Reconsideration of Surgical Indication for Prolactin-producing Pituitary Tumor Focusing on Visual Impairment.

作者信息

Amano Kosaku, Oda Yuichi, Seki Yasufumi, Yamashita Kaoru, Bokuda Kanako, Ichihara Atsuhiro, Kawamata Takakazu

机构信息

Department of Neurosurgery, Tokyo Women's Medical University.

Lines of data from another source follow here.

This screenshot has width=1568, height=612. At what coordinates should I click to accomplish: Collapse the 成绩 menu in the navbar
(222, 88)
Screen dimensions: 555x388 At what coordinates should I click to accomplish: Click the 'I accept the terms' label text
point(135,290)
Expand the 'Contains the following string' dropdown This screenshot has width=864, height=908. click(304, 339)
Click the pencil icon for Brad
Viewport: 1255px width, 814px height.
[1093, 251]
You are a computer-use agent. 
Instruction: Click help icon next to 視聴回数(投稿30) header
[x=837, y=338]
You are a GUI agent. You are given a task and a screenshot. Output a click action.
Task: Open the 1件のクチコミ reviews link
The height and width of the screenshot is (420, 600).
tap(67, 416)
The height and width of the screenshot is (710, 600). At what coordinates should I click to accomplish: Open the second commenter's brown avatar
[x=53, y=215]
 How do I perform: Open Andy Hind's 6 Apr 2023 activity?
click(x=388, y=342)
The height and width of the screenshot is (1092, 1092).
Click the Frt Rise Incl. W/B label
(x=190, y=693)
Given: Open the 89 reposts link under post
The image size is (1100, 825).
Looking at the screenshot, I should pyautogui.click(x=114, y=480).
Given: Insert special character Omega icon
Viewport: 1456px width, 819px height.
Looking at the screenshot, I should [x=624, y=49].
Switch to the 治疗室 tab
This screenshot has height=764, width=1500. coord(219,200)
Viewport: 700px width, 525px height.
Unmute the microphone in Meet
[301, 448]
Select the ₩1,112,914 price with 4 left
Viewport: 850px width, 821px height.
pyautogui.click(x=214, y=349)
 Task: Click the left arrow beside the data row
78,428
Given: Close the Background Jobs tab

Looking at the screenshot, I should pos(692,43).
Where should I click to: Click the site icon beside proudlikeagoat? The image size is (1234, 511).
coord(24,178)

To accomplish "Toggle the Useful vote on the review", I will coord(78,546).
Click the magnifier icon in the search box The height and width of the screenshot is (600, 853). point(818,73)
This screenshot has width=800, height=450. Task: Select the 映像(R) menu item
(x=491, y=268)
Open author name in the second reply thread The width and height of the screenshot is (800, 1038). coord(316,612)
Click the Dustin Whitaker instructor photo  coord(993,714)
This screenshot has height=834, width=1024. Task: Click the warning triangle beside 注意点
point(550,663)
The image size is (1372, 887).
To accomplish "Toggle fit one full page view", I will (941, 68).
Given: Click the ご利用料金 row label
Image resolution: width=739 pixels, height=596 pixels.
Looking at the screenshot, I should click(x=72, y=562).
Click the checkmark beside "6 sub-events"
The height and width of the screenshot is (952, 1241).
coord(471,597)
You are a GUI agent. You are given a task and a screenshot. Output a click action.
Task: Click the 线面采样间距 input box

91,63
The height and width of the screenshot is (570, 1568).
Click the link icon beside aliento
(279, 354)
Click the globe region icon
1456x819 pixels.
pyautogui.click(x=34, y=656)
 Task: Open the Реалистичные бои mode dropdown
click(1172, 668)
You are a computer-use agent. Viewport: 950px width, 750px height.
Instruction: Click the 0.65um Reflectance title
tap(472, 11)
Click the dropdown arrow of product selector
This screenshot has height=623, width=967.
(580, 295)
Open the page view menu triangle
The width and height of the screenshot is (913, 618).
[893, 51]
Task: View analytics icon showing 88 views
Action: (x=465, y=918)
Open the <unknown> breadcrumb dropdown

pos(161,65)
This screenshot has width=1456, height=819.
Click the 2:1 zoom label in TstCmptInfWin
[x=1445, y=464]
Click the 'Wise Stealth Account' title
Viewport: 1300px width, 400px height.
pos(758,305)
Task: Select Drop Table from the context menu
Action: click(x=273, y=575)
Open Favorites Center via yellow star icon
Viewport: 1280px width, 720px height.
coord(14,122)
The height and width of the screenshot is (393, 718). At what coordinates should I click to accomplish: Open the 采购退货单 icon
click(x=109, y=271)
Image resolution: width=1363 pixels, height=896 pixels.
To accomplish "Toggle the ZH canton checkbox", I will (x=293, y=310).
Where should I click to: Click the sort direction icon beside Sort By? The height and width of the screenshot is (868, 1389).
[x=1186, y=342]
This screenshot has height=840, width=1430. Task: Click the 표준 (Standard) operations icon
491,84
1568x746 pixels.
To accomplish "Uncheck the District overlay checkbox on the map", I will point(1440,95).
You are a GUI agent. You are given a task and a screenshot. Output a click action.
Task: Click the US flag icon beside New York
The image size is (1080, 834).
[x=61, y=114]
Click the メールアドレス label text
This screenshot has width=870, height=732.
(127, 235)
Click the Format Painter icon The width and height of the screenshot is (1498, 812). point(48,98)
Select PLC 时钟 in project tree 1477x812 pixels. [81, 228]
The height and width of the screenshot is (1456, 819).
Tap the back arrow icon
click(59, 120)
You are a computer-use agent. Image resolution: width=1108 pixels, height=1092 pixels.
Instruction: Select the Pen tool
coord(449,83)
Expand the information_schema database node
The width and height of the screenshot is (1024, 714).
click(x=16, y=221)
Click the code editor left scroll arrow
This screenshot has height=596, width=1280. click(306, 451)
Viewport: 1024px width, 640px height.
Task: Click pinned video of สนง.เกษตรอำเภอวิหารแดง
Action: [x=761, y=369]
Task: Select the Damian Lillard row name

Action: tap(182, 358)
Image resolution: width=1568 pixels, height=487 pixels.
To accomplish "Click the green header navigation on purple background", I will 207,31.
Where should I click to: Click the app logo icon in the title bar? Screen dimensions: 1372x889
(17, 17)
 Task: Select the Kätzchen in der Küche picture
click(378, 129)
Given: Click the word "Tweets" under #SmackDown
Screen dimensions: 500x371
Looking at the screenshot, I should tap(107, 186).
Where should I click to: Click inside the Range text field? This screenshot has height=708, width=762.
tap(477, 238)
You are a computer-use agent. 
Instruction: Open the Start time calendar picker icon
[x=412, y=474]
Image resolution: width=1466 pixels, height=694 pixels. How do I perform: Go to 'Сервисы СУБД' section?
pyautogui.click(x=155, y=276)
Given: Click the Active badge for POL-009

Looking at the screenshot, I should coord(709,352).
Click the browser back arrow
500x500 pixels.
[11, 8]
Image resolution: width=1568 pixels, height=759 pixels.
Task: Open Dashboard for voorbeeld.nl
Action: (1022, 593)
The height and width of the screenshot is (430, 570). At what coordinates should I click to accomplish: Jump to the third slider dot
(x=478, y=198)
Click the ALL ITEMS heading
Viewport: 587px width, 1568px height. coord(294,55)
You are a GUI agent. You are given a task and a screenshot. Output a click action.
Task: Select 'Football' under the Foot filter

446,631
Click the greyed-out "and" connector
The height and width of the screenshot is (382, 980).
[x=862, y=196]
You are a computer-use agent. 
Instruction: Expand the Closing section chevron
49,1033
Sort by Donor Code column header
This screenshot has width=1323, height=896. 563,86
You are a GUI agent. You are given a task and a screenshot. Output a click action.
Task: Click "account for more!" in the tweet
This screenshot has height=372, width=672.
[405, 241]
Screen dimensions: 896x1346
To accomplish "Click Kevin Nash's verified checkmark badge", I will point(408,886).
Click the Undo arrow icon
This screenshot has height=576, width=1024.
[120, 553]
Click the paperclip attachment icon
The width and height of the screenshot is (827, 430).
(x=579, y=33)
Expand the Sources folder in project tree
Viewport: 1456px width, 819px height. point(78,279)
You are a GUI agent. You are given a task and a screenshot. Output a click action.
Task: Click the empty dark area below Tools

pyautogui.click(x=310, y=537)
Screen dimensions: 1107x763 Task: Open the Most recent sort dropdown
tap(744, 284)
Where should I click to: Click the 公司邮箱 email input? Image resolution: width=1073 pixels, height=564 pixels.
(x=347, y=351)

Department of Endocrinology and Hypertension, Tokyo Women's Medical University.

出版信息

Neurol Med Chir (Tokyo). 2024 Apr 15;64(4):160-167. doi: 10.2176/jns-nmc.2023-0184. Epub 2024 Feb 15.

Abstract

Prolactin-producing pituitary tumor (PRLoma) is the most prevalent functional pituitary tumor. If the tumor becomes large, vision can be impaired. In contrast to other pituitary tumors, cabergoline (CAB) is extremely effective for PRLoma and has become the first-line treatment. In this study, we examined our experience with the pharmacological and surgical management of PRLomas with visual impairment (VI) to determine whether VI could be a surgical indication. Further, we discussed the function of surgery in situations where the gold standard of PRLoma treatment was CAB administration. Of the 159 patients with PRLomas (age, 13-77 [mean = 36.3] years; men, 29; women, 130) at Tokyo Women's Medical University Hospital from 2009 to 2021, 18 (age, 15-67 [mean = 35.8] years; men, 12; woman, 6) had VI (subjectively, 12; objectively, 6). They started CAB treatment immediately (maximum dose: 0.5 to 6 mg/week; average: 2.17 mg/week). VI improved in 16 patients (88.9%) but did not improve in 2 (11.1%) requiring surgeries. One of the two patients had a parenchymal tumor resistant to CAB, and the other had a cystic tumor due to intratumoral bleeding. Consequently, CAB is the first-line treatment for PRLomas with VI because of its significantly high rate of improvement. However, close and rigorous surveillance is necessary for cases resistant to CAB, and the correct decision is required regarding surgical interventions at proper timing and appropriate surgical approaches considering the purpose of surgery.

摘要

催乳素分泌型垂体瘤(泌乳素瘤)是最常见的功能性垂体瘤。如果肿瘤变大,视力可能会受损。与其他垂体瘤不同,卡麦角林(CAB)对泌乳素瘤极为有效,已成为一线治疗药物。在本研究中,我们考察了对伴有视力损害(VI)的泌乳素瘤进行药物和手术治疗的经验,以确定VI是否可作为手术指征。此外,我们还讨论了在泌乳素瘤治疗的金标准是给予CAB的情况下手术的作用。2009年至2021年期间,东京女子医科大学医院收治了159例泌乳素瘤患者(年龄13 - 77岁[平均36.3岁];男性29例,女性130例),其中18例(年龄15 - 67岁[平均35.8岁];男性12例,女性6例)有VI(主观上12例,客观上6例)。他们立即开始CAB治疗(最大剂量:0.5至6毫克/周;平均:2.17毫克/周)。16例患者(88.9%)的VI有所改善,但2例(11.1%)未改善,这2例需要手术治疗。其中1例患者的实质性肿瘤对CAB耐药,另1例因肿瘤内出血形成囊性肿瘤。因此,由于其显著的高改善率,CAB是伴有VI的泌乳素瘤的一线治疗药物。然而,对于对CAB耐药的病例,需要密切且严格的监测,并且需要根据手术目的在适当的时机做出关于手术干预的正确决策以及选择合适手术方式。